System Design & Architecture

Saga Pattern for Distributed Transactions in Microservices

When a single business operation spans multiple microservices, you lose the safety net of database transactions. A monolith can wrap an order placement, payment charge, and inventory reservation in one ACID transaction — if any step fails, everything rolls back automatically. In a microservices architecture, each service owns its own database, so there is no single transaction boundary that covers the entire operation.

The saga pattern solves this by breaking a distributed transaction into a sequence of local transactions, each within a single service.
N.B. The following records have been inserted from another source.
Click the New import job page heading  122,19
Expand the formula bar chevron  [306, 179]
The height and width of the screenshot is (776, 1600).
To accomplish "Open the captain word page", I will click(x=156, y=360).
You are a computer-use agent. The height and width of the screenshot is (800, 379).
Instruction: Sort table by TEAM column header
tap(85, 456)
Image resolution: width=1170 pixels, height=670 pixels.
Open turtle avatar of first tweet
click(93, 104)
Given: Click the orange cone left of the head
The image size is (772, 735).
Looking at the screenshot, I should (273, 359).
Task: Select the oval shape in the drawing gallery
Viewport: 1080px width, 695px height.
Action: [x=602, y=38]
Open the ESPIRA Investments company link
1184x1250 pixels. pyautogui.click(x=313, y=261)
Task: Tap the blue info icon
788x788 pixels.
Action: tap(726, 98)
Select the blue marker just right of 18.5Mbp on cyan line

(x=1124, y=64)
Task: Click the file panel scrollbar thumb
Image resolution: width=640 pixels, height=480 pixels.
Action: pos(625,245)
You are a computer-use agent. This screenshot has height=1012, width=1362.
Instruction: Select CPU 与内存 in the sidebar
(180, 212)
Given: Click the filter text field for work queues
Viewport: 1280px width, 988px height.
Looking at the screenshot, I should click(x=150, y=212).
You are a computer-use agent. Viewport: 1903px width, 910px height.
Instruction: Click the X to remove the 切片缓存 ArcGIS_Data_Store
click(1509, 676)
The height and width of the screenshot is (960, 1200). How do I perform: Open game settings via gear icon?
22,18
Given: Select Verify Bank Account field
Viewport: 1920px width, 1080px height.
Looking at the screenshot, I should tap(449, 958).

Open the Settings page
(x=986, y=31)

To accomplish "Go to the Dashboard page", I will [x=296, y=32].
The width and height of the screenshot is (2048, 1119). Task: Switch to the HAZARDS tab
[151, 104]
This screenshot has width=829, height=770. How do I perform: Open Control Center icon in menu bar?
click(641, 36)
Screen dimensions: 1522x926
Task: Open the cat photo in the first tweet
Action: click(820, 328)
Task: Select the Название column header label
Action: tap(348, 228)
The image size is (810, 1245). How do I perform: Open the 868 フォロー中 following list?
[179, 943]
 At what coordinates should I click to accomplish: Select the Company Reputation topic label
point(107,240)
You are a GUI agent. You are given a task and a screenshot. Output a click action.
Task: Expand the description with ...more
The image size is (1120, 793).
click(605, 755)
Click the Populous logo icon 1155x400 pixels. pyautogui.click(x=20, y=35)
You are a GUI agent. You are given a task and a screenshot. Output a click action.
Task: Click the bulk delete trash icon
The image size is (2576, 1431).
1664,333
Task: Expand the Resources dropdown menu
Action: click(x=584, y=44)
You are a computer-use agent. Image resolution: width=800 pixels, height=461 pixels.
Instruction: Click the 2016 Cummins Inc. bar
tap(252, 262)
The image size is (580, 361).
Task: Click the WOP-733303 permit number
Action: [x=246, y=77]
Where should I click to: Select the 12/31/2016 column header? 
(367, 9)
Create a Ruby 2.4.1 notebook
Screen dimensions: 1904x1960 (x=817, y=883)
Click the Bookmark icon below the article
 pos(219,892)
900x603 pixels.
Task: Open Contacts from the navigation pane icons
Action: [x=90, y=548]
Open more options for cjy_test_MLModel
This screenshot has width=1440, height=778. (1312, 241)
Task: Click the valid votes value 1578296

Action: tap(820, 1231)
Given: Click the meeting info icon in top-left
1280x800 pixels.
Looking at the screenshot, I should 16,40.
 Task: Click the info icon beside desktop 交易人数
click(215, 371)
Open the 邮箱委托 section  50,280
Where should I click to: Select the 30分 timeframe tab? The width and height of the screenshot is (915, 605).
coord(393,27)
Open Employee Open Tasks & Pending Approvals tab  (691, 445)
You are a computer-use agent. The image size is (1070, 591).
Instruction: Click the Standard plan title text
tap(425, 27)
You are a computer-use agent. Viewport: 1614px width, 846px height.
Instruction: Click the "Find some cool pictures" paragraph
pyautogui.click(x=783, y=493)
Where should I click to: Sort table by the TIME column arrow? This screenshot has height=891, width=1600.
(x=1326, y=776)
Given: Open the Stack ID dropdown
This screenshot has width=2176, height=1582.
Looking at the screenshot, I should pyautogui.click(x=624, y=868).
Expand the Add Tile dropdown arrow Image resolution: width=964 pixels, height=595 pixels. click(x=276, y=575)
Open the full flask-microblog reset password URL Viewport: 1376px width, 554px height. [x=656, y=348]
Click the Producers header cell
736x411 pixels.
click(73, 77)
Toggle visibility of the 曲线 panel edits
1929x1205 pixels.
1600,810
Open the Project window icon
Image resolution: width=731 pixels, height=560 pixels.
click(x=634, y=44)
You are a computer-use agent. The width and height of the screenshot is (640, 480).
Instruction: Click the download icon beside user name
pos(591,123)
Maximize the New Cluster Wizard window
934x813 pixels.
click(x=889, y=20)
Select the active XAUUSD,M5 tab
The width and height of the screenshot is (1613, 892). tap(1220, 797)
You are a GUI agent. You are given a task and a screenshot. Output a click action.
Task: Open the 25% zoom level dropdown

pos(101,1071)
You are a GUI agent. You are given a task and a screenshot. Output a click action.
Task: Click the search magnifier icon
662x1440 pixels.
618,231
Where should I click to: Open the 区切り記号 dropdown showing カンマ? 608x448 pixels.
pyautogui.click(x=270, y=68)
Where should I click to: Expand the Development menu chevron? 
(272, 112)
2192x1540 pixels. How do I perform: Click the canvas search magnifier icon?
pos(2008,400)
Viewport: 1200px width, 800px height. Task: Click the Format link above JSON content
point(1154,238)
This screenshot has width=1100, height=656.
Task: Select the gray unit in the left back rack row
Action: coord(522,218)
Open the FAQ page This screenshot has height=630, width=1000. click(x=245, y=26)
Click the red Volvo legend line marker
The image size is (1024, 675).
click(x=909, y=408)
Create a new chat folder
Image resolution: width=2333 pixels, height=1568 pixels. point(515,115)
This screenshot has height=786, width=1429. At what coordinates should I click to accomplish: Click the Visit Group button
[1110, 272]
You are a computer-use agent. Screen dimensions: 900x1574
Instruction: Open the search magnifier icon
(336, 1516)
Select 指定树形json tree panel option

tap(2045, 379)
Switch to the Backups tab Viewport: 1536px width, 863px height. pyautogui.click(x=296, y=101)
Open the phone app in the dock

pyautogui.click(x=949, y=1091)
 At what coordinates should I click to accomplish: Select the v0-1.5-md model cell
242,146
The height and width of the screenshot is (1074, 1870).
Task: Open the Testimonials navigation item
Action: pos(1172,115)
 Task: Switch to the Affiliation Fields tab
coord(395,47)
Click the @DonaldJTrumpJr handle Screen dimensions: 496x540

If one step fails, the saga executes compensating transactions to undo the work completed by previous steps. Instead of an atomic rollback, you get an explicit undo sequence that achieves the same business outcome.

This deep dive covers both saga implementation styles — choreography and orchestration — with production code, compensation design, failure handling, and the trade-offs that determine which approach fits your system. Understanding transaction isolation within a single database provides useful context for why distributed transactions require a fundamentally different approach.

Why Traditional Transactions Do Not Work Across Services

In a monolithic application, you rely on ACID transactions to guarantee consistency. A single database connection wraps multiple operations in a transaction — either all succeed or all roll back.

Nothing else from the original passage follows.